Ong’s service started from October 2008 and ended in November 2010, involving a total of 8 trips and a span of 11 months. During the project period, Ong helped the EPC to finalise the Trade Training Programme comprising four modules:
Train the Trainer, Product Development and Adaptation for Export, Export Marketing and finally, Export Logistic and Finance.
To ensure the sustainability of the programme, Ong started a project to train and certify local consultant trainers so that they in turn can carry out the training on their own. A total of 14 trainers were called to help in the programme but unfortunately, only seven of them passed and continued their service.
The Trade Training Project had been organised in Nairobi, Mombasa, Eldoret, Kisumu, Malindi and Nakuru in Kenya. Besides the four modules, networking sessions were held with the participants from time to time to better understand their difficulty in practising what they had been taught. During the last three years, more than 60 classes had been conducted and over 1500 participants benefited from the programme.

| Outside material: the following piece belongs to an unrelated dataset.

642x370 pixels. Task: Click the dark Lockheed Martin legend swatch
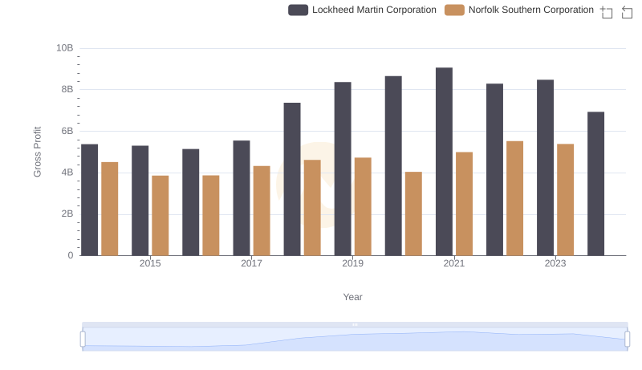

During his stay, Ong observed that the Kenyan SMEs had some constrains and challenges in their business development. Primarily, they maintained their traditional ways of doing business that could not compete anymore in the global market and they should take a deeper look at the Asian market and understand it well because Asian countries will be their main competitors from now on.
Due to political factors and an absence of proper infrastructure support, their production cost is high and they become less competitive in the export market; The Government has just promoted ISO9001 to the SMEs, which was far behind the global requirements.
On the other hand, it was really a good opportunity for Malaysian SMEs to export their products and services there because our products and services are more advanced and they are cheaper to Kenyans than those from more advanced countries.
As in the case of most developing countries, the pace of doing business in Kenya is slow and thus, our SMEs need to take some time to develop business relationships with their Kenya counterparts.
Due to the global support; the next five to ten years will see a number of funding going into African countries to help in their economic development and Kenya has been touted as the gateway to East Africa countries, with a number of United Nation agencies stationed and operating there.
It is a good window to penetrate the East African countries market. The only constraints to consider are their tax and political climate that have created some uncertainties in the business environment; especially for foreign investors.